Unerwartet sei der Kollge und Freund Roman Arndt gestorben. Ihm seien die folgenden Ausführungen daher gewidmet, erklärt Thomas Thorausch einleitend.
Er stellt die Leitfrage, ob man Tanz überhaupt archivieren könne und wirft einen Blick zurück in die Geschichte der Tanzarchive.
Es habe ein williges Zusammenspiel der Mehrzahl der Tanz-Schaffenden mit dem NS gegeben und dies sei lange verschwiegen worden. Die Schaffung des Tanzarchivs durch Kurt Peters sei nach dem Zweiten Weltkrieg ein visionärer und richtiger Akt gewesen. Sehr stark habe es eine Konzentration auf „objektive“ Quellen wie Spielpläne, Besetzungslisten, Beleuchtungspläne gegeben. Dann aber auch persönlichere, emotionalere Quellen wie Tagebücher von Beteiligten. Auch die fremde Perspektive dürfe aber in den Beständen von Tanzarchiven nicht fehlen. Die Lust am Sammeln, aber auch der Wunsch, dem Tanz eine, anderen Kulturformen vergleichbare Überlieferungsmöglichkeit zu geben, stünden am Anfang der Tanzarchive.
Eine erste Theorie des Sammelns habe Johann Wolfgang Goethe formuliert. Die frühen Tanzsammlungen hätten auf dieser Grundlage die pädagogische Vermittlung von Tanzkunst zum Ziel gehabt. Dies habe sich aber zu einer Aufbewahrung von Werken bewunderter Tänzerinnen und Tänzer entwickelt. Bilder und Autographen von diesen Künstlern seien zunehmend der Sammlungsgegenstand der Tanzarchive gewesen.
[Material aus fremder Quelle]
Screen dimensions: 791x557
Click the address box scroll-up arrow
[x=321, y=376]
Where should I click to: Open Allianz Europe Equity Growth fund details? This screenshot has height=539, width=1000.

Dagegen habe sich die Verankerung und Nutzung der Bestände der Tanzarchive in der Ausbildung von Tänzerinnen und Tänzern verloren. Zunehmend sei in den 1980er Jahren die Forschung nach Motiven künstlerischen Handelns in den Blick gerückt.
Im Internet seien zahlreiche Initiativen zur Sammlung von Stücken zur Tanzkunst neben den etablierten Tanzarchiven entstanden und zum Teil ebenso schnell wieder verschwunden. William Forsythe habe eine Computeranwendung kreiert, um neuen Mitgliedern seiner Company eine Auseinandersetzung mit seiner Choreographie zu ermöglichen, die bis heute verfügbar sei.
Aktuell sei man mit dem Versuch, Tanz zu archivieren, an einem Scheidepunkt angekommen. Es gebe konkurrierende Eigeninitiativen unter Aufbietung aller technischen und kreativen Mittel. Das Multiple bestimme unsere Gegenwart. Die ewig gültig geglaubte Verbindlichkeit der Bestände der etablierten Tanzarchive sei damit in Frage gestellt. Es stelle sich die Frage, ob man das Konzept des Speichergedächtnisses oder des Funktionsgedächtnisses verfolgen wolle.